* _PROBLEM STATEMENT_
Can you rewrite the listing starting at its first line and ending at the line containing "point(582,208)", renaming every "screenshot" to "image" and leaving everything else unchanged?

--- BEGIN SUPPLIED INFORMATION ---

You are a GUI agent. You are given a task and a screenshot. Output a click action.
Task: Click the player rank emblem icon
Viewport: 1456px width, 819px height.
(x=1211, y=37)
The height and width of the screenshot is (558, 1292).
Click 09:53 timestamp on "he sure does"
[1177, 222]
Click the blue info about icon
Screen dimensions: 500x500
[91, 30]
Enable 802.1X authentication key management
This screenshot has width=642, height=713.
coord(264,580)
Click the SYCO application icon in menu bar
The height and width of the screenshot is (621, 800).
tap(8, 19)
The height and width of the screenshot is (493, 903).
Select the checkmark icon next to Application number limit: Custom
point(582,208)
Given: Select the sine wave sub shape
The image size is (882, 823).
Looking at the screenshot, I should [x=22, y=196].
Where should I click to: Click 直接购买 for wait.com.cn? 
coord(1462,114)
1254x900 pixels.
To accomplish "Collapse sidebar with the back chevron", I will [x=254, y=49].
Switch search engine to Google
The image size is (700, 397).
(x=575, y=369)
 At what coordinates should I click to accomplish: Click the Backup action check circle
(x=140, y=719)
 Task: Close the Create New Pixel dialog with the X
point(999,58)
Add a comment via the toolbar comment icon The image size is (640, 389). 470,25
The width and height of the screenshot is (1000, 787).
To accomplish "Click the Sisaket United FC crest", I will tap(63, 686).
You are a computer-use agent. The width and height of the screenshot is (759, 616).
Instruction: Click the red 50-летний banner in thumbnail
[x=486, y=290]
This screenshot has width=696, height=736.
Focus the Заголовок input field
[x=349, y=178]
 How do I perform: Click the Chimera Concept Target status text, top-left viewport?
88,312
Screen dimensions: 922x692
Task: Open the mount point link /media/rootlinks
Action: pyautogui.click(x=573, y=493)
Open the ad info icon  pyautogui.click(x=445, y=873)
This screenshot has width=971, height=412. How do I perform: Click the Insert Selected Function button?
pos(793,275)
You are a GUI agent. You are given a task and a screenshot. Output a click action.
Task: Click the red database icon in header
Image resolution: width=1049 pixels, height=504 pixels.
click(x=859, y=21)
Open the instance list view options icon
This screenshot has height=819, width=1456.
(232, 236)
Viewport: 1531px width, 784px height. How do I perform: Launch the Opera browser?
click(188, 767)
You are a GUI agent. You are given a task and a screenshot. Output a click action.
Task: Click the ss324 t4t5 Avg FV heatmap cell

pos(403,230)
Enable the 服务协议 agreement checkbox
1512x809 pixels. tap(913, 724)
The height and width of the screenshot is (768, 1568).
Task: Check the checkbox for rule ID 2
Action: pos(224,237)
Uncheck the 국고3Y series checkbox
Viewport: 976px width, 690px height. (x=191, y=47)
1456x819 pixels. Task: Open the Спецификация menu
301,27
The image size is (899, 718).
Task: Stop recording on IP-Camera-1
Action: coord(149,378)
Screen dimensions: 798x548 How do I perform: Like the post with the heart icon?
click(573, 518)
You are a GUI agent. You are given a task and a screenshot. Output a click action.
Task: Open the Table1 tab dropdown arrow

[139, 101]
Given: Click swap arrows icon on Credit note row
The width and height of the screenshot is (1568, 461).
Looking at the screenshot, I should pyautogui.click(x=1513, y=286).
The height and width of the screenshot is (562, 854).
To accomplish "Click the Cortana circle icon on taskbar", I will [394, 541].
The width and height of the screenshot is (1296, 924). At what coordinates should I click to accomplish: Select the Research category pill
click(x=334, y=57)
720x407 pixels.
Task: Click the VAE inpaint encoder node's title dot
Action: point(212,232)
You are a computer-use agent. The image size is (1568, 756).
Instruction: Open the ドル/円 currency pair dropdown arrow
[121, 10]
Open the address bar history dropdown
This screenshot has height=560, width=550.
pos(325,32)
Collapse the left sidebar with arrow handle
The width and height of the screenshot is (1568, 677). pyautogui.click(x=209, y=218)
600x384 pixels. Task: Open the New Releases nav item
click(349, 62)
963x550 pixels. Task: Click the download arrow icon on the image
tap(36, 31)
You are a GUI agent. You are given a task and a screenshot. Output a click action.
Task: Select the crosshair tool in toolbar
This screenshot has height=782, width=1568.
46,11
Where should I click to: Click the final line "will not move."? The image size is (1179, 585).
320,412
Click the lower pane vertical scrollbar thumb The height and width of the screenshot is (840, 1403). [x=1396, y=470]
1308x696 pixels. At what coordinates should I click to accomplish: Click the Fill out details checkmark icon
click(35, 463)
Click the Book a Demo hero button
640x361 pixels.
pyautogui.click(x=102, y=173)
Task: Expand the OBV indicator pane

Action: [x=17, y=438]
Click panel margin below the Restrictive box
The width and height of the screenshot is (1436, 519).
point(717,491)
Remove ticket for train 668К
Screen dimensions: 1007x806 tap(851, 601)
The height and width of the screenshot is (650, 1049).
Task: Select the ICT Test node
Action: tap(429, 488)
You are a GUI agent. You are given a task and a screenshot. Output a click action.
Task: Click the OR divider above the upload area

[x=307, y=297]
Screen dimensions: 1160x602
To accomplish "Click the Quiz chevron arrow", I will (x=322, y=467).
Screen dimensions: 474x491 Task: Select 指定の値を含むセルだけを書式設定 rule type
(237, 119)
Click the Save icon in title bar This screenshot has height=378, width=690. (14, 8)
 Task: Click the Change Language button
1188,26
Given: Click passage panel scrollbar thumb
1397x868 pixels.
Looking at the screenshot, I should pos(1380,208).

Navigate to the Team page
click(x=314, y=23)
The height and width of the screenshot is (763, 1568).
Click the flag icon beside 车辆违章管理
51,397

--- END SUPPLIED INFORMATION ---

* _OUTPUT OF THE TASK_
You are a GUI agent. You are given a task and a image. Output a click action.
Task: Click the player rank emblem icon
Viewport: 1456px width, 819px height.
(x=1211, y=37)
The height and width of the image is (558, 1292).
Click 09:53 timestamp on "he sure does"
[1177, 222]
Click the blue info about icon
Screen dimensions: 500x500
[91, 30]
Enable 802.1X authentication key management
This image has width=642, height=713.
coord(264,580)
Click the SYCO application icon in menu bar
The height and width of the image is (621, 800).
tap(8, 19)
The height and width of the image is (493, 903).
Select the checkmark icon next to Application number limit: Custom
point(582,208)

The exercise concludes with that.